◆ Extrait du document ◆
○ ○ ○

Qu’est-ce que la subsidiarité ?

 

Le principe de Subsidiarité pose que l’autorité supérieure intervient dans les seuls cas où l’autorité inférieure est incapable de le faire. C’est ce que l’on appelle « le principe de compétence suffisante ».

 

Les décisions doivent être prises au plus bas niveau d’autorité publique compétente, ce qui implique la recherche du niveau hiérarchique pour tout type de responsabilité. C’est ainsi que la subsidiarité peut être descendante, c’est le cas de la décentralisation car il y a délégation des pouvoirs à un échelon inférieur. Elle peut être ascendante quand le pouvoir est délégué à une entité plus vaste, c’est le cas dans la fédération ou la supranationalité. Dans ce dernier cas, c’est l’échelon inférieur qui décide et qui doit répondre au problème posé. En ce sens on peut considérer la subsidiarité dans l’Union Européenne comme descendante.

○ ○ ○

◆ Consignes ◆
- A) D'après le texte sur la subsidiarité, pourquoi la décentralisation est-elle un cas de subsidiarité descendante ? Répondez en une à trois phrases.
- B) Quel autre nom le texte sur la subsidiarité donne-t-il au principe de subsidiarité ?
- C) Prolongez le texte sur la subsidiarité à partir de sa dernière phrase.
Les lignes n'ont aucun rapport avec le texte sur la subsidiarité.

◆ Extraits de données ◆

○ ○ ○

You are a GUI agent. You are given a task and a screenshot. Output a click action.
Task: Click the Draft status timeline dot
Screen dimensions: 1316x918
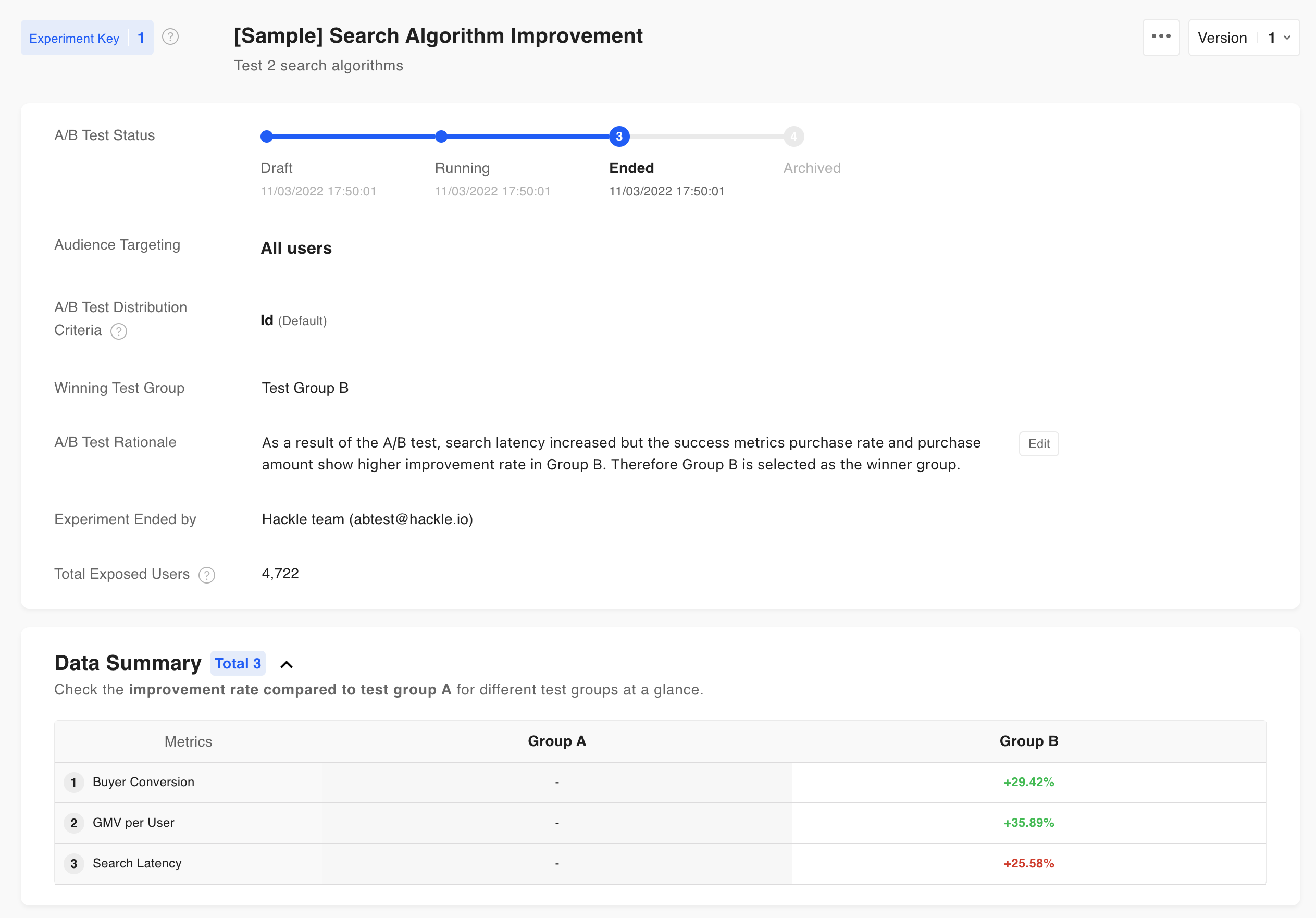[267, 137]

○ ○ ○

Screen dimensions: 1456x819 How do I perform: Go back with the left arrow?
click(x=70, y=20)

○ ○ ○

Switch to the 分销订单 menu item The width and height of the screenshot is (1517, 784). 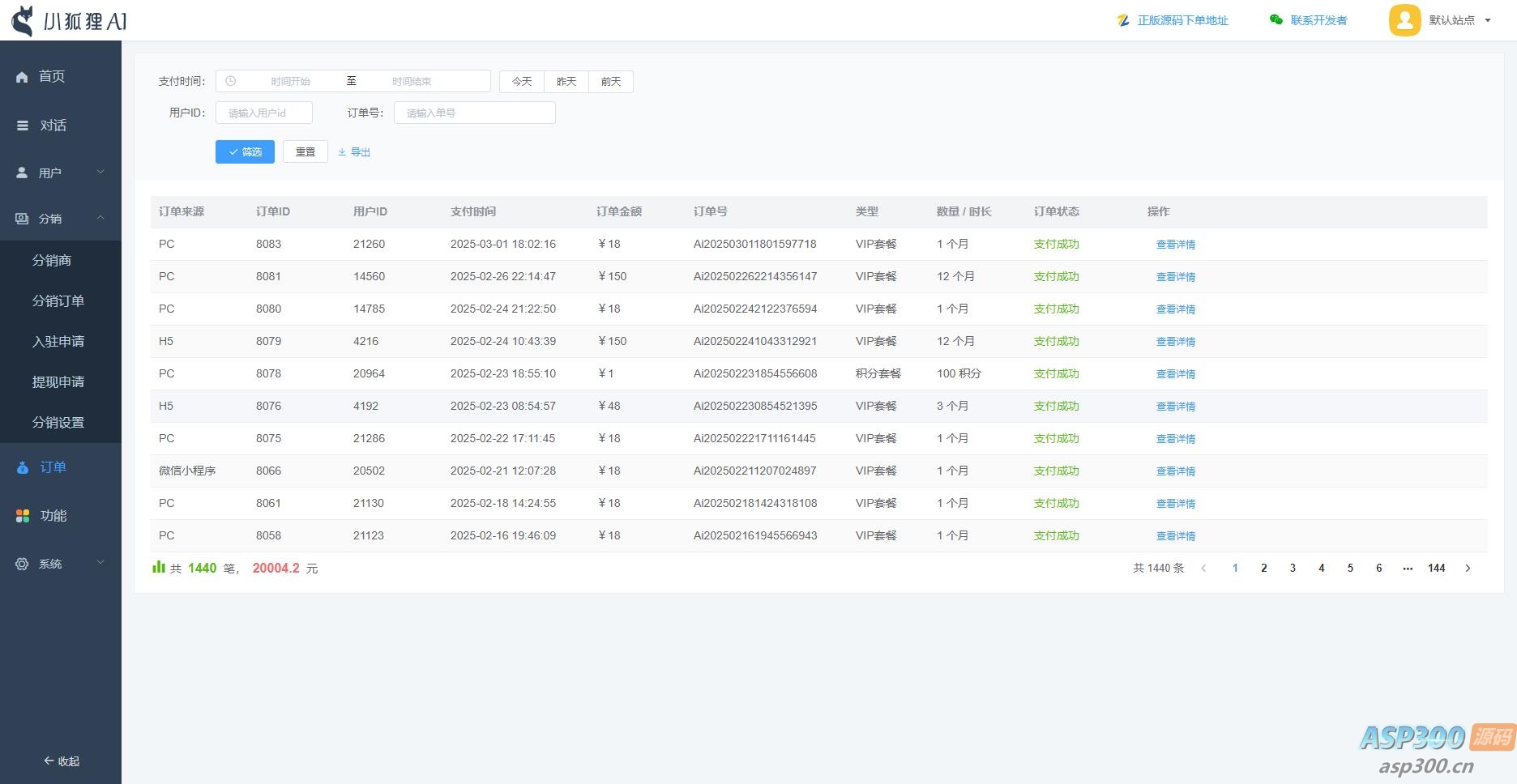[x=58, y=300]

○ ○ ○

◆ Réponses ◆
- A) La décentralisation est un cas de subsidiarité descendante parce qu'il y a délégation des pouvoirs à un échelon inférieur.

- B) Le principe de compétence suffisante.

- C)
C’est Aristote qui, dans « Les Politiques » a décrit la « Cité » comme une société organique composée d ‘une hiérarchie de groupes s’emboîtant à la manière des poupées russes dans un but d’auto-suffisance. Ce principe a été défendu chez les socialistes français par Proudhon, chez les libéraux par Locke et Stuart Mill et a été porté par la doctrine sociale de l’Église.

 

La subsidiarité : un principe d’organisation politique éminemment démocratique

 

Depuis les origines, les Peuples Européens se sont employés à réduire l’autorité au seul nécessaire. Les fédérations et confédérations de la Grèce ancienne s’organisaient déjà autour de l’idée suivante : chaque cité conserve sa liberté, son autonomie et ses droits propres, tandis que l’alliance n’est investie que des compétences nécessaires au bien-être et à la sécurité de l’ensemble.

L’application du principe de subsidiarité requiert partout les mêmes conditions anthropologiques et philosophiques : c’est la confiance dans la capacité des acteurs sociaux et dans leur souci de l’intérêt général. C’est l’intuition selon laquelle l’autorité n’est pas détentrice par nature de la compétence absolue quant à la qualification et quant à la réalisation de l’intérêt général et c’est la volonté d’autonomie et d’initiative des acteurs sociaux, ce qui suppose que ceux-ci n’aient pas été préalablement brisés par le totalitarisme ou infantilisés par un État paternaliste.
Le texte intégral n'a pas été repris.